*Brief*.
Please print the following lines exactly as they are, covering every one of the records.

* Begin Recorded data *

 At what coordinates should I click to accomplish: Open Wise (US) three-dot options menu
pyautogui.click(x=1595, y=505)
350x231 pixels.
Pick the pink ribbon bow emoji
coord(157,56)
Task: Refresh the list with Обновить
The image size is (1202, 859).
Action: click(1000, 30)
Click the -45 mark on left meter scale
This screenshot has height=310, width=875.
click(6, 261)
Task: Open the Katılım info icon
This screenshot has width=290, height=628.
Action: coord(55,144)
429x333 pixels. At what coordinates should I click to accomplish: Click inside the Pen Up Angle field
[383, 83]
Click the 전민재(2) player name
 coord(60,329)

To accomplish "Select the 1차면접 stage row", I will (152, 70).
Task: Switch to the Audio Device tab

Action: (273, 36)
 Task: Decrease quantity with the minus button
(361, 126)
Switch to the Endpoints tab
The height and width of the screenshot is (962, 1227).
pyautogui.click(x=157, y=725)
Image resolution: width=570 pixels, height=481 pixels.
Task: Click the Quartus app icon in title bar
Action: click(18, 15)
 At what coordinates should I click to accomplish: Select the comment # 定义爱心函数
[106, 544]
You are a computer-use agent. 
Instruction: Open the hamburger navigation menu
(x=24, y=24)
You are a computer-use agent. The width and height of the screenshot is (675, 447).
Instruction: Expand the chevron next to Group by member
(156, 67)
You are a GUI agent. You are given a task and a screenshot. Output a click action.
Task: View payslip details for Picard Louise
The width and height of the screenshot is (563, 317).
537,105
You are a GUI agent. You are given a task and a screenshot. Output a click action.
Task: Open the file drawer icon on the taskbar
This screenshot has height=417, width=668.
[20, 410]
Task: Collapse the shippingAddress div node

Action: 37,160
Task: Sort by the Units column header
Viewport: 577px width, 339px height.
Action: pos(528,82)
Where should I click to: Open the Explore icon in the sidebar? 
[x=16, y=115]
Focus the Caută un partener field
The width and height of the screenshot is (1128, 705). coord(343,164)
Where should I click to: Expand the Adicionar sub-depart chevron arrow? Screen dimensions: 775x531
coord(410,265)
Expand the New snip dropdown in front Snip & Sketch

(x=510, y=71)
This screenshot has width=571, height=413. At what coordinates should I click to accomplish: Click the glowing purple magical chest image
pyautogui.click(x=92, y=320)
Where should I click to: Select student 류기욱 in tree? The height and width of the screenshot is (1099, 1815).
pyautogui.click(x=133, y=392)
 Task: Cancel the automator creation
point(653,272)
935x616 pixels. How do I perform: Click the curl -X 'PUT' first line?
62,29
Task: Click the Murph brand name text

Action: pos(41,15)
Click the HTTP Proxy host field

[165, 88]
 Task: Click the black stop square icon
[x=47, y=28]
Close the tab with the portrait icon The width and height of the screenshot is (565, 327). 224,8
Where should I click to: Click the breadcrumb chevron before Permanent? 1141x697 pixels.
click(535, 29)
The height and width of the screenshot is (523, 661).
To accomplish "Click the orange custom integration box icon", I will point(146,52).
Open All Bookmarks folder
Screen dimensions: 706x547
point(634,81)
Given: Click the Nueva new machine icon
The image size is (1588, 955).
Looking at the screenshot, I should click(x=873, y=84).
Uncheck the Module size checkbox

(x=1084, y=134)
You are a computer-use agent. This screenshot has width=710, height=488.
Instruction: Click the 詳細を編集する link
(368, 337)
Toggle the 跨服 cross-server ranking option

* End Recorded data *

*Final result*.
 At what coordinates should I click to accomplish: Open Wise (US) three-dot options menu
pyautogui.click(x=1595, y=505)
350x231 pixels.
Pick the pink ribbon bow emoji
coord(157,56)
Task: Refresh the list with Обновить
The image size is (1202, 859).
Action: click(1000, 30)
Click the -45 mark on left meter scale
This screenshot has height=310, width=875.
click(6, 261)
Task: Open the Katılım info icon
This screenshot has width=290, height=628.
Action: coord(55,144)
429x333 pixels. At what coordinates should I click to accomplish: Click inside the Pen Up Angle field
[383, 83]
Click the 전민재(2) player name
 coord(60,329)

To accomplish "Select the 1차면접 stage row", I will (152, 70).
Task: Switch to the Audio Device tab

Action: (273, 36)
 Task: Decrease quantity with the minus button
(361, 126)
Switch to the Endpoints tab
The height and width of the screenshot is (962, 1227).
pyautogui.click(x=157, y=725)
Image resolution: width=570 pixels, height=481 pixels.
Task: Click the Quartus app icon in title bar
Action: click(18, 15)
 At what coordinates should I click to accomplish: Select the comment # 定义爱心函数
[106, 544]
You are a computer-use agent. 
Instruction: Open the hamburger navigation menu
(x=24, y=24)
You are a computer-use agent. The width and height of the screenshot is (675, 447).
Instruction: Expand the chevron next to Group by member
(156, 67)
You are a GUI agent. You are given a task and a screenshot. Output a click action.
Task: View payslip details for Picard Louise
The width and height of the screenshot is (563, 317).
537,105
You are a GUI agent. You are given a task and a screenshot. Output a click action.
Task: Open the file drawer icon on the taskbar
This screenshot has height=417, width=668.
[20, 410]
Task: Collapse the shippingAddress div node

Action: 37,160
Task: Sort by the Units column header
Viewport: 577px width, 339px height.
Action: pos(528,82)
Where should I click to: Open the Explore icon in the sidebar? 
[x=16, y=115]
Focus the Caută un partener field
The width and height of the screenshot is (1128, 705). coord(343,164)
Where should I click to: Expand the Adicionar sub-depart chevron arrow? Screen dimensions: 775x531
coord(410,265)
Expand the New snip dropdown in front Snip & Sketch

(x=510, y=71)
This screenshot has width=571, height=413. At what coordinates should I click to accomplish: Click the glowing purple magical chest image
pyautogui.click(x=92, y=320)
Where should I click to: Select student 류기욱 in tree? The height and width of the screenshot is (1099, 1815).
pyautogui.click(x=133, y=392)
 Task: Cancel the automator creation
point(653,272)
935x616 pixels. How do I perform: Click the curl -X 'PUT' first line?
62,29
Task: Click the Murph brand name text

Action: pos(41,15)
Click the HTTP Proxy host field

[165, 88]
 Task: Click the black stop square icon
[x=47, y=28]
Close the tab with the portrait icon The width and height of the screenshot is (565, 327). 224,8
Where should I click to: Click the breadcrumb chevron before Permanent? 1141x697 pixels.
click(535, 29)
The height and width of the screenshot is (523, 661).
To accomplish "Click the orange custom integration box icon", I will point(146,52).
Open All Bookmarks folder
Screen dimensions: 706x547
point(634,81)
Given: Click the Nueva new machine icon
The image size is (1588, 955).
Looking at the screenshot, I should click(x=873, y=84).
Uncheck the Module size checkbox

(x=1084, y=134)
You are a computer-use agent. This screenshot has width=710, height=488.
Instruction: Click the 詳細を編集する link
(368, 337)
Toggle the 跨服 cross-server ranking option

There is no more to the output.